腰部脊柱管狭窄症の場合の留意点

腰部脊柱管狭窄症の場合の留意点

脊柱管狭窄症の症状には、背中を反らせることによって痛みなどの症状が出やすく逆に前屈みの姿勢をとることで症状を和らげられるといった特徴があります。

症状が軽い場合には、歩くときに杖やカートのような歩行補助器具を使ったり、移動に自転車などを使ったりすることで、痛みが和らいで楽になります。

自転車は、乗った時に前屈みの体勢になり痛みが軽減される事、また足の筋肉を使う事もできるので運動を兼ねることができるという点で、推奨されています。

また、仰向けになって寝る体勢では腰を反らしてしまう為に、痛みが誘発されてしまいますので、膝の下に枕・バスタオルなどを置いて膝を高くして、腰が反らないようにしなければなりません。

その他、座るにしても立っているにしても、長い時間同じ姿勢のままの状態を続ける事や、腰をひねったり重いものを持ち上げたりする動作は極力避ける必要があります。

しかし、痛いからといって動かないでいると筋力の低下を招き、さらに状態が悪化してしまいます。
また、コルセットの装着をすることで痛みが緩和されることが多いのですが、コルセットを長時間つけっぱなしにすることは、筋肉が衰える原因となり逆効果となります。

運動の種類や方法や、コルセットの装着の仕方などは、医者や専門家の指導によって正しく行なわなければなりません。

保存療法では症状が改善されず、神経障害が強く出て歩行困難や排泄障害が現れてくると手術が治療法の候補にあがります。
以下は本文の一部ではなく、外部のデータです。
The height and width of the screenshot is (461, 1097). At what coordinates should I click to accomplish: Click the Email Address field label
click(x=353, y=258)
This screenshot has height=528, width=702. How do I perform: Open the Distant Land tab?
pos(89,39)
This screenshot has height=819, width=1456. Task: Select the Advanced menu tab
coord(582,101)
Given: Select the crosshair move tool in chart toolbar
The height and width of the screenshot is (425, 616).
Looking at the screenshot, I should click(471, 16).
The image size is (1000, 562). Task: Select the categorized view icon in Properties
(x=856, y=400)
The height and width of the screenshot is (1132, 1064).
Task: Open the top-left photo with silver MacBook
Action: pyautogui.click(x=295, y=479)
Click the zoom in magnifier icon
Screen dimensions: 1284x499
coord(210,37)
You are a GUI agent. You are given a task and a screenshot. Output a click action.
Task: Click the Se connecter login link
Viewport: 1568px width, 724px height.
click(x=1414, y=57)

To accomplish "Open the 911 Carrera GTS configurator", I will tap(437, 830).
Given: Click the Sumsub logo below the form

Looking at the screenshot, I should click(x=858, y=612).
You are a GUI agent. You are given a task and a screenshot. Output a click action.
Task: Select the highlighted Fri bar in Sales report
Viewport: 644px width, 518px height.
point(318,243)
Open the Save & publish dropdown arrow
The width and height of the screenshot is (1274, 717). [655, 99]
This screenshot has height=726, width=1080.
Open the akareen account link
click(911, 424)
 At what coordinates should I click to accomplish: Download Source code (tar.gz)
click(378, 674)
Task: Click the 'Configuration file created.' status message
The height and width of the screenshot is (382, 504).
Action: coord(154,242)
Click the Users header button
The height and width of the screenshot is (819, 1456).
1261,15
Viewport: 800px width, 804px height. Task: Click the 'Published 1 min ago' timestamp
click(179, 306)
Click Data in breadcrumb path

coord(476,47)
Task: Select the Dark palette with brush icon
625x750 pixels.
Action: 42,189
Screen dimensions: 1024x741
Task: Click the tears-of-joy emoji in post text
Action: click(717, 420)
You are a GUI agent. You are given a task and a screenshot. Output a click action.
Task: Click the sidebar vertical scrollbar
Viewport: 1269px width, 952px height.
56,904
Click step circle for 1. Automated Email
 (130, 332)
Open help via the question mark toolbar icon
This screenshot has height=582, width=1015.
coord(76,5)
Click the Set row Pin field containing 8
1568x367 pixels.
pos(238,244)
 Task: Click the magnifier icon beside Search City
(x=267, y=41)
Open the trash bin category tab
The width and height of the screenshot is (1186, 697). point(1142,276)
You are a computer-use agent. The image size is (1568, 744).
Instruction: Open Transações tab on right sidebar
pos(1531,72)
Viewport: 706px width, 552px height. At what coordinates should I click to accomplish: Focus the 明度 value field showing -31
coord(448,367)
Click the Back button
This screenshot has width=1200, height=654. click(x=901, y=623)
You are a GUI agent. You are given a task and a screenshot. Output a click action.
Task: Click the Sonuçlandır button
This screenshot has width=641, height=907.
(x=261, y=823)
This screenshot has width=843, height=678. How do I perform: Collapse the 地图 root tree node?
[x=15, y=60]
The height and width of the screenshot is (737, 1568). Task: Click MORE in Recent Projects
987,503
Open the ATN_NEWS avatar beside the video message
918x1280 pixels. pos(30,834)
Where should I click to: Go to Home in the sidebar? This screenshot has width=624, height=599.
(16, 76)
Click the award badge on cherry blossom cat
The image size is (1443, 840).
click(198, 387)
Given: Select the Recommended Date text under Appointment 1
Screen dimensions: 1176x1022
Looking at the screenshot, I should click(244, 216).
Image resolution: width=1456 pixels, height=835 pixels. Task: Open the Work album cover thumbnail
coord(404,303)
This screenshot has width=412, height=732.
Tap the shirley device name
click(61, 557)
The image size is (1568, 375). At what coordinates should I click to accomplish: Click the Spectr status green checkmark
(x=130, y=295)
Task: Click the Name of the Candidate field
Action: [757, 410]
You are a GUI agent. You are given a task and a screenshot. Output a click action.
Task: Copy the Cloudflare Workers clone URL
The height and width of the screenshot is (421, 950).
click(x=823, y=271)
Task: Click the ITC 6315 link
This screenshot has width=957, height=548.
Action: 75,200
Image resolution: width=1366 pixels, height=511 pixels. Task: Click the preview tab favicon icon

脊柱管狭窄症の手術の基本的な考えは、脊柱管を広げて神経への圧迫を取り除くということで、開窓術あるいは椎弓切除術という方法で行われます。
これは、どのような形で神経が圧迫されているかによって異なってきます。

しかし、手術によって完治するとは限らず、痺れが残る事が多く再発の危険性もある事は理解しておく必要があります。